Indemnifiable Capacity definition

Indemnifiable Capacity means service by an Agent as a director or officer of the Corporation or, at the Corporation's request, service by a director or officer of the Corporation as a director, officer or other comparable position of an Other Enterprise.
Indemnifiable Capacity means service by a person as a director or Officer of the corporation or, at the Corporation's request, service by- a person.as-a director, officer, trustee, or other comparable position of an Other Enterprise.
Indemnifiable Capacity shall include service by a person as a director or officer of the Corporation, or, at the Corporation's request, service by a person as a director, officer, trustee or in any other comparable position of an Other Enterprise. For the purpose of this Article V, unless the person described in Section 4 making a determination as to the availability of indemnification shall determine otherwise, any director, officer, employee or agent of the Corporation serving as a director, officer, trustee or in any other comparable position of an Other Enterprise of which the Corporation, directly or indirectly, is a shareholder or creditor, or in which the Corporation is in any way interested, shall be presumed to be serving as such at the request of the Corporation.
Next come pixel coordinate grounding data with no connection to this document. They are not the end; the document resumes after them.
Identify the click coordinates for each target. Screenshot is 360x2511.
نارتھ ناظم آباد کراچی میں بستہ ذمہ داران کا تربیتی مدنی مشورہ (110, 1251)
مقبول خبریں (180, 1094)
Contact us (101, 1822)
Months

In all other instances where any person shall serve as a director, officer, trustee or in any other comparable position of an Other Enterprise, if it is not otherwise established that such person is or was serving at the request of the Corporation, the persons described by Section 4 making a determination as to the availability of indemnification shall determine whether such person is or was serving at the request of the Corporation, and it shall not be necessary to show any actual or prior request for such service, which determination shall be final and binding on the Corporation and the person seeking indemnification.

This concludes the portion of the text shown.